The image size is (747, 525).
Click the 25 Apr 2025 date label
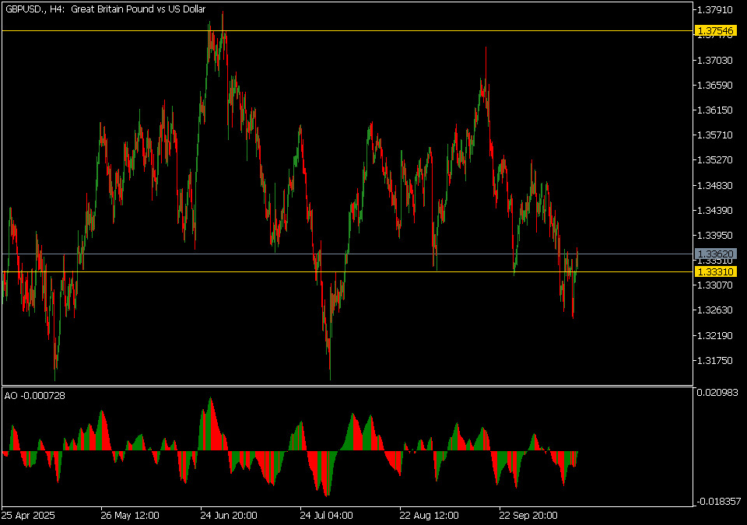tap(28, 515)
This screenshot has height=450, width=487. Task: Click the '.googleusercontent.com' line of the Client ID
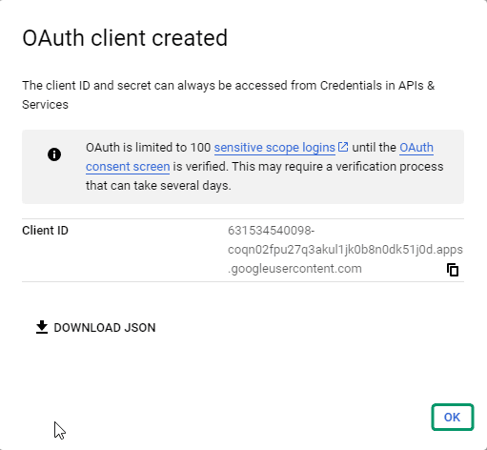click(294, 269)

■ **Task statement**:
Send back every record exactly as it stands, except the pictures.

■ **Solution for this problem**:
The image size is (747, 525).
Click the 25 Apr 2025 date label
tap(28, 515)
This screenshot has height=450, width=487. Task: Click the '.googleusercontent.com' line of the Client ID
click(294, 269)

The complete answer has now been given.